According to Urban Dictionary, the word “sap” is rarely a good thing. You can be sapped of your energy. If someone calls you a sap it can suggest lack of strength and character. Man, that’s harsh. Sap is also an acronym for Systems, Applications and Products. That’s boring. For me, if you call me a sap, I go personal with it. I’ve been a sap all my life and will be a sap until the day I die.
Sap is an acronym for Scott Allen Paris. Thanks Mom. Not your fault, Mom. You couldn’t think of all these things.
On the brighter side of things, sap is the lifeblood of a tree. You can say that the blood flowing through our bodies is sap. And for that matter, the oxygen we breath could be sap.

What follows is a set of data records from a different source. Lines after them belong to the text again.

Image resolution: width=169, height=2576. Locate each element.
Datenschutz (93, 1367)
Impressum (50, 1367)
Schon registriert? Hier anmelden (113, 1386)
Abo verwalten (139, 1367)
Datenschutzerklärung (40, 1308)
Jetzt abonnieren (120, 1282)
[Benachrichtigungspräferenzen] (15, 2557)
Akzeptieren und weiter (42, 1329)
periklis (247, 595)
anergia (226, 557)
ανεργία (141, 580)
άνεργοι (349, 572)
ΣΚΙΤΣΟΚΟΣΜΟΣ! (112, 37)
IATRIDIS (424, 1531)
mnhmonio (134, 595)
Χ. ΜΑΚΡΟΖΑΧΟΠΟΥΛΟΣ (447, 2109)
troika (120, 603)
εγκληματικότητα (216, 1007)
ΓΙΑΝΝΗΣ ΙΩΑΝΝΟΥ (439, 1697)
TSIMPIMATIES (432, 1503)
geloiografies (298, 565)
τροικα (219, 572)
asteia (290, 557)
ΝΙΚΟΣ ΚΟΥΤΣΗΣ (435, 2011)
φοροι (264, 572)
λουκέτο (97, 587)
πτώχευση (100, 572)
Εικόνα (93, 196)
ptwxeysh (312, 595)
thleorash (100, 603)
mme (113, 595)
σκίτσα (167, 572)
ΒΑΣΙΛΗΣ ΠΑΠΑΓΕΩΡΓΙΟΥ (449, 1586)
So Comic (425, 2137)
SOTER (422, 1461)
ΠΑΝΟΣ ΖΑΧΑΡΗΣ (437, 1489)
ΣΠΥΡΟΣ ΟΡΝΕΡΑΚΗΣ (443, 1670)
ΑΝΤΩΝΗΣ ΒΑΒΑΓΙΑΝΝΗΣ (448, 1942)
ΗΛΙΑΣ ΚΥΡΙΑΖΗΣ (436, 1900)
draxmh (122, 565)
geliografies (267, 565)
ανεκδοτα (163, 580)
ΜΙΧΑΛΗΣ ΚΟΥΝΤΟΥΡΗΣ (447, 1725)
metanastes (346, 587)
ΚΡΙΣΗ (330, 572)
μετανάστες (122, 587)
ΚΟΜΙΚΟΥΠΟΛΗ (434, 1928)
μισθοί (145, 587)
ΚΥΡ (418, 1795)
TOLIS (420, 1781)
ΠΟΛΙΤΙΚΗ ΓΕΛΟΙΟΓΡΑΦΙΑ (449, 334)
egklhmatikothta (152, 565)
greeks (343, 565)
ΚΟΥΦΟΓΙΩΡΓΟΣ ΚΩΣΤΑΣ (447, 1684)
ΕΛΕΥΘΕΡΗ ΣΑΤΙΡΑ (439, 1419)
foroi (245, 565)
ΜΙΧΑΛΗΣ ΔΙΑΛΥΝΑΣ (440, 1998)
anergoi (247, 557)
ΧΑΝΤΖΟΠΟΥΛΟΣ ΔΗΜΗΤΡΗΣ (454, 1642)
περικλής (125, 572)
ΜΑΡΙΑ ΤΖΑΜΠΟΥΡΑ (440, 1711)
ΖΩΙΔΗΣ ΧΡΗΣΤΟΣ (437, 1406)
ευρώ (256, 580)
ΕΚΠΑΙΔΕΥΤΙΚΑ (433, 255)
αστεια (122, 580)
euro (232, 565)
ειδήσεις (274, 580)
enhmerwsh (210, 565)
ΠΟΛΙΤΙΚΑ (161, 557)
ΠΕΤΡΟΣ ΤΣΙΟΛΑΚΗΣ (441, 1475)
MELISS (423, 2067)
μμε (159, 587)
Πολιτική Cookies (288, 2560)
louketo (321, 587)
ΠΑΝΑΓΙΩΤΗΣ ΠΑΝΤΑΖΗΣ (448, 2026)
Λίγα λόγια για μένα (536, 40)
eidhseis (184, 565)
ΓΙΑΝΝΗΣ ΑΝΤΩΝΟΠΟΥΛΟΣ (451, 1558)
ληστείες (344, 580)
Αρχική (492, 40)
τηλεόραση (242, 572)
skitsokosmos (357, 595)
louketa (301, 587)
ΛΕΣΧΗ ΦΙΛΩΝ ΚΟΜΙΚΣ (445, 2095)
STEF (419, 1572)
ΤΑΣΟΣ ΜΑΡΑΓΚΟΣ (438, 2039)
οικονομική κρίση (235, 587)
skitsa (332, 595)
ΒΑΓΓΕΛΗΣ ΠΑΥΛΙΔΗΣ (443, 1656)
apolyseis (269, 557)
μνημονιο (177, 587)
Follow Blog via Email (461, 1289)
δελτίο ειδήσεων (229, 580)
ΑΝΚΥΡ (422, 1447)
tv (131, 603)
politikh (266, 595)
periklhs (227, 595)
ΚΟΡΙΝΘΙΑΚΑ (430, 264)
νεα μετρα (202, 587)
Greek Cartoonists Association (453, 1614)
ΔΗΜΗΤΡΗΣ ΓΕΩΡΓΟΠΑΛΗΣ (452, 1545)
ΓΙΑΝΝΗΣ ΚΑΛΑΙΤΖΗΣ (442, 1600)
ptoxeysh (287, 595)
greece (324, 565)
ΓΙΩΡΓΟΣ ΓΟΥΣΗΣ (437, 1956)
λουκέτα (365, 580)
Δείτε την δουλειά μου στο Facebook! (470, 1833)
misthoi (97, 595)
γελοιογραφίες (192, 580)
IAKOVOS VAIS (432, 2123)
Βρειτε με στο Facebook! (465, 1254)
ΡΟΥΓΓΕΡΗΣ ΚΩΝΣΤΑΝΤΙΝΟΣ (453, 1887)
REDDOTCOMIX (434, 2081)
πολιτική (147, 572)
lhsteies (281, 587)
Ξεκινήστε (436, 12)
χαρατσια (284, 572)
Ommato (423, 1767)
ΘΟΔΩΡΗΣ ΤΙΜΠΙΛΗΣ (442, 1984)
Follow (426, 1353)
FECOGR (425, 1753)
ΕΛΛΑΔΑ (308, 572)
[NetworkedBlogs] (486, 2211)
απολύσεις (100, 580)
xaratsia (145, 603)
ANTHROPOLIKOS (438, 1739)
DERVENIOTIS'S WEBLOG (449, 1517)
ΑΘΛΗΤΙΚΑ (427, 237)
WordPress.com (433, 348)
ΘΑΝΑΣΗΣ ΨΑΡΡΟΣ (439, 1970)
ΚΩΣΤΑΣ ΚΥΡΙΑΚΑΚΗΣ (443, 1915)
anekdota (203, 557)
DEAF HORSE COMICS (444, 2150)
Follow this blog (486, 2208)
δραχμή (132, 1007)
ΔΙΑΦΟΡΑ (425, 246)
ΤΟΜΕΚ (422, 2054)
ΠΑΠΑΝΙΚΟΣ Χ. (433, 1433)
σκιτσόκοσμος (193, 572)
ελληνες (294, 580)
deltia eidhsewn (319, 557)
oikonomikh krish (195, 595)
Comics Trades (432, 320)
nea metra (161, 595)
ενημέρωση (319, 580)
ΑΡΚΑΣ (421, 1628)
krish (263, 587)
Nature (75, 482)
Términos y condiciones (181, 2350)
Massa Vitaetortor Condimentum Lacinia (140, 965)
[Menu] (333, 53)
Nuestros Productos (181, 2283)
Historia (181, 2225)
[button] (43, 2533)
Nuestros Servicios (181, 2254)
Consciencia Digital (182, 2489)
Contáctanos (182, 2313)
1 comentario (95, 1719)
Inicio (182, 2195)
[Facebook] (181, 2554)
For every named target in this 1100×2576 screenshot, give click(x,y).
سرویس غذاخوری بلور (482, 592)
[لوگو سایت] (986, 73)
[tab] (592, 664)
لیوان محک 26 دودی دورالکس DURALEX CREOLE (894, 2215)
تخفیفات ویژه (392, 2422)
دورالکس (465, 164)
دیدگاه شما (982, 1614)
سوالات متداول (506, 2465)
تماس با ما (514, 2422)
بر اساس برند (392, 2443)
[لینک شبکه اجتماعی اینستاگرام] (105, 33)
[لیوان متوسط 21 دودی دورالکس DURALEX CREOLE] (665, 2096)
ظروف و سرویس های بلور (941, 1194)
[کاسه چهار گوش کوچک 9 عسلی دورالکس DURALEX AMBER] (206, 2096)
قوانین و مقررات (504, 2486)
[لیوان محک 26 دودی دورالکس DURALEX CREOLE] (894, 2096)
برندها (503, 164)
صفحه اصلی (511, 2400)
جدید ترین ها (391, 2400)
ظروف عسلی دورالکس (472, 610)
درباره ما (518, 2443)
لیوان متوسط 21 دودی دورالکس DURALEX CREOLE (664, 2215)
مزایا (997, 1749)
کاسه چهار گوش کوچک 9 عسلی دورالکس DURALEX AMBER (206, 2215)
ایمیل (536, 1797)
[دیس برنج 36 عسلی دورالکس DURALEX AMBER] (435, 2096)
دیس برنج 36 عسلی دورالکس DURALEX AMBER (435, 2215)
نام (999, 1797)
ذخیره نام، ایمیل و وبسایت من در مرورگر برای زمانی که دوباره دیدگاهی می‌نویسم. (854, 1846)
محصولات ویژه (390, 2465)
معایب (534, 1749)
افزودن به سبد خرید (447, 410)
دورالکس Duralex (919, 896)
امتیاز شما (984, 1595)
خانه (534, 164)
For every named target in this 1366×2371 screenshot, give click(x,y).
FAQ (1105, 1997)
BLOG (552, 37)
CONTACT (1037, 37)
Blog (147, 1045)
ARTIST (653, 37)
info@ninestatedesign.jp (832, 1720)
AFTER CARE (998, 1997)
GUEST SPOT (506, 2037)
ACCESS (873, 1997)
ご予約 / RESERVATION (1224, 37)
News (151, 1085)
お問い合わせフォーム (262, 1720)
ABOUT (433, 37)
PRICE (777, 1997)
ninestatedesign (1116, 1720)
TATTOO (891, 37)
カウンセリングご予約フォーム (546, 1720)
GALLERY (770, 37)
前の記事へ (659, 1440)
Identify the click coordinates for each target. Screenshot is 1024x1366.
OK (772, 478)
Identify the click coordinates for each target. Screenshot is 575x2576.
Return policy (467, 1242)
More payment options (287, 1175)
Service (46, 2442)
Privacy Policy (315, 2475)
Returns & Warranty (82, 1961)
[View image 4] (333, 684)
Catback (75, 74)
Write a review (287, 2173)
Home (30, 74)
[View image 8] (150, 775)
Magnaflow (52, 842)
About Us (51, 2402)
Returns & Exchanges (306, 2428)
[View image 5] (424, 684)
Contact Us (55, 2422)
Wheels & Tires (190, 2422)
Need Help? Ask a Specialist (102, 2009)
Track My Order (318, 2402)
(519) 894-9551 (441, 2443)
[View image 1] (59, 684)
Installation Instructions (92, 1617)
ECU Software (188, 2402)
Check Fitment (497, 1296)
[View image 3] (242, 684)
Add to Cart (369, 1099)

So, what is sap? Have you ever thought about it much? The sap of a tree consists primarily of water, hormones, minerals and nutrients. And, yes, like everything in life, there is sugar. Sap is the fluid that transports nutrients around the tree.
Most tree saps are either bitter or poisonous. Next time you drizzle maple syrup on your waffles remember it comes from a tree. Pine sap is highly flammable and it makes turpentine. Thanks Nature for giving us turpentine.
So, what makes leaves red or turn color for that matter? Weather certainly affects color intensity. Temperature, light, water supply. All these things have an influence. Rain or overcast tend to increase fall colors. As the seasons change from summer to winter amazing chemical changes take place. During the spring and summer the leaves serve as factories, where the foods necessary for the tree are produced. The food making process takes place within the leaves in cells containing chlorophyll. This extraordinary chemical absorbs from sunlight the energy that transforms carbon dioxide and water to carbohydrates such as sugars and starch.
In a leaf there are oranges, yellows and reds that are masked by great amounts of green coloring. As the chlorophyll (the green color) breaks down, the unmasking of the colors underneath unfolds. Nature’s paint pallet. That’s about as simple as I can make it. Anything beyond this explanation, I’m afraid you’re just going to tune out.